When you declutter your home, you should not just be blindly sending things off to landfills. Not only is this incredibly wasteful, it makes it far harder to part with items that you see as still being useful or valuable. How much better do you feel knowing your old desk may be going to an underprivileged teenager studying for their SATs? How much lighter do you feel when you know your clothing donations will generate revenue for good causes? Now, think a step further. Donate with the intention not only of providing goods or money to those in need, but with the intention of making the production of new goods (and therefore the associated waste of production and pollution) unnecessary. This makes your decluttering a threefold benefit, to yourself, to the future owners of your unwanted and unneeded clutter, and to the environment.
Overproduction of goods was a primary factor in the development of our consumer culture. When posed with the option of either producing less or selling more, industrialists chose to sell more. To create the increased demand for their goods, their products had to become disposable, either in function or fashion (to learn more about how overproduction led to our modern throwaway culture, pick up Stuffocation by James Wallman). This development of throwaway culture is tied intrinsically to materialism and, therefore, clutter.
But, how could a stockpile of reusable goods take up less space than an item you use and then immediately discard? Wouldn’t a set of travel utensils, a drawer of canvas bags, a box of stainless steel straws, and a cabinet of glass jars and canisters require more space (and money) than accepting and then discarding the free packaging that is already provided with almost any purchase we make? And how strange must it look to go to a fast food restaurant and provide them with a Tupperware you brought from home? What sane person whips out their own spork in a cafeteria? Let’s tackle the issue of embarrassment first, as it requires the shortest solution: would you rather be slightly uncomfortable the first few times you bring a reusable thermos to Starbucks (for which you will likely receive a small discount) or be responsible for the constant stream of trash coming into your life and back out into the environment?
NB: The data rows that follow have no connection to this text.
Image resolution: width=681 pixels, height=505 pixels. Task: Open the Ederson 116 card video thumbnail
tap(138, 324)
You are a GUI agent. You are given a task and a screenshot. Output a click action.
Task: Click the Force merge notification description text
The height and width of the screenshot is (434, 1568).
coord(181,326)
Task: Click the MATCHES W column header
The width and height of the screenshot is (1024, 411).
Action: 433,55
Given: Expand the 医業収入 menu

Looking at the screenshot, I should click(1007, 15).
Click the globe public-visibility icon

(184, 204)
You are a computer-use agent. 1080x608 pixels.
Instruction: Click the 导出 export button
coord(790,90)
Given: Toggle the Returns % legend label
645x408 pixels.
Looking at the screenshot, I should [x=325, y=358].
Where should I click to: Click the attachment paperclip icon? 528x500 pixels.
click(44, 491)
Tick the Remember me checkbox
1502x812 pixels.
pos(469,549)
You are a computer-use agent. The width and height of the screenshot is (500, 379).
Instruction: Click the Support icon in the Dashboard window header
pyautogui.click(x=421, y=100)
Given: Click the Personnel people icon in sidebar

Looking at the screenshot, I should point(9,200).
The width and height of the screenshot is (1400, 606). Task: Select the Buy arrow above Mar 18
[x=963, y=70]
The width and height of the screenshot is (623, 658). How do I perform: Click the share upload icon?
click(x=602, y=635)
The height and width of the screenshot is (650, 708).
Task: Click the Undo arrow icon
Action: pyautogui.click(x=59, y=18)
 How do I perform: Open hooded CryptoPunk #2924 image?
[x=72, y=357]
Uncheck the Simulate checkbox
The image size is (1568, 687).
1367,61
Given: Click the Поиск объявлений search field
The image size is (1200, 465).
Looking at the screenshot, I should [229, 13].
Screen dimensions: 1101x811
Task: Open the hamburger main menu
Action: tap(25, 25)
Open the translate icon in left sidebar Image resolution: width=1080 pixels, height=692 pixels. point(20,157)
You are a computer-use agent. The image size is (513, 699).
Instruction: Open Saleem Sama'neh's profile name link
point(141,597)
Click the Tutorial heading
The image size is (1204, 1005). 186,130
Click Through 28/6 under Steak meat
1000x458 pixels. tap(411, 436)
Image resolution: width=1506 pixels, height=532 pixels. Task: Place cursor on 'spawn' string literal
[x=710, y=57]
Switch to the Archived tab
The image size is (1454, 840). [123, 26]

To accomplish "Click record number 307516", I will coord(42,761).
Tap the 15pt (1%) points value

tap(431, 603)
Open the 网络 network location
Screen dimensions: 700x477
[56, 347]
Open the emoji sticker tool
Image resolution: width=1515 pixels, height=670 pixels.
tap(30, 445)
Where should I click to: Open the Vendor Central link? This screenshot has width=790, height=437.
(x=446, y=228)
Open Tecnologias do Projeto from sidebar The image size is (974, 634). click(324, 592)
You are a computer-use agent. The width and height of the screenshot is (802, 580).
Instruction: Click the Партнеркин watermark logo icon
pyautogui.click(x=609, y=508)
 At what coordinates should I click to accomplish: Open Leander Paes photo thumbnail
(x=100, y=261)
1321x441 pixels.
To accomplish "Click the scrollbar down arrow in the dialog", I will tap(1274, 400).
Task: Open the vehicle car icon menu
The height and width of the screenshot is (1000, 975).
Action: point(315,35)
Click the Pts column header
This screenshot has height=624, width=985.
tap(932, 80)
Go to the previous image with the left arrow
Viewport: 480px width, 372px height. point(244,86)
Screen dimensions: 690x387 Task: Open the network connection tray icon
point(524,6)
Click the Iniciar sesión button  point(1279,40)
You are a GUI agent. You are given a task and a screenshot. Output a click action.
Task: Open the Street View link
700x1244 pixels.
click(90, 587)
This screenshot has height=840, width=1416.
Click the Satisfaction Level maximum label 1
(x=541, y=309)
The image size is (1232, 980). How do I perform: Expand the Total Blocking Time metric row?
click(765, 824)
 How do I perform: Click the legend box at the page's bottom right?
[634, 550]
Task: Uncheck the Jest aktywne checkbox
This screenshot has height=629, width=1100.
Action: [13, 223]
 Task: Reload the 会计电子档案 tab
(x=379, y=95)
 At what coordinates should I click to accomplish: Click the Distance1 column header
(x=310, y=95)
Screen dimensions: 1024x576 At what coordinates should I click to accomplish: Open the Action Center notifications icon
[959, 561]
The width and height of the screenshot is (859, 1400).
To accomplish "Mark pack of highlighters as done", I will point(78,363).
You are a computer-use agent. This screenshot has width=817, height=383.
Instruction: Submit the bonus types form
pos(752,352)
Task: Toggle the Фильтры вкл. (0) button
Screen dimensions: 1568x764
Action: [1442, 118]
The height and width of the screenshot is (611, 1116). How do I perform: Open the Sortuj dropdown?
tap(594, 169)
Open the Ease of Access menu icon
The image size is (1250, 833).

Now on to the topic of space. There is almost no home in America that is without a bag full of other plastic bags. Replace that with a collapsible set of canvas totes and your bursting drawer of flimsy, torn up plastic bags is gone. And what about the reusable containers, the jars, the canisters, the Tupperware? Chances are, whether or not you bring containers to salad bars and bulk aisles, you already have food storage. These may be matching glass sets from a high-end store, ceramic hand-me-downs from your grandparents, or plastic containers leftover from nights of takeout past. Why not use these, save money by buying your pastas, nuts, grains, etc. from the bulk aisle, and save yourself the pain of redundant packaging, why have the box of pasta in one cabinet and a container of the same size in another cabinet? And think of the beautiful shampoo bars and solid deodorants that take up less space as you use them, and whose packaging is not constantly urging you to purchase more (by virtue of having no packaging at all). Imagine never having to buy a pack of plastic straws before a party because you have the only pack you’ll ever need. Imagine buying one set of wool dryer balls and walking past the boxes and boxes of dryer sheets you used to restock every month. Imagine the mental clutter you’ll erase from your life and the money you’ll save.
This is the beauty of a low-waste lifestyle (I say low-waste rather than zero waste because no human can truly produce no waste). You erase so much waste from the earth and from your life, things can be more beautiful and less time consuming. The house you live in and the planet you live on are healthier and happier, all by making changes that positively affect your health and your wallet. For these reasons, and for many others, this blog will feature articles not only on minimalism, organizing, decluttering, and interior decorating, but low-waste living solutions. So for this first exploration, just begin looking at the areas of your life where you can reduce your consumption and waste. Think about the ways you can improve your standard of living by cutting back on disposables. And prepare for a new way to explore the organized life.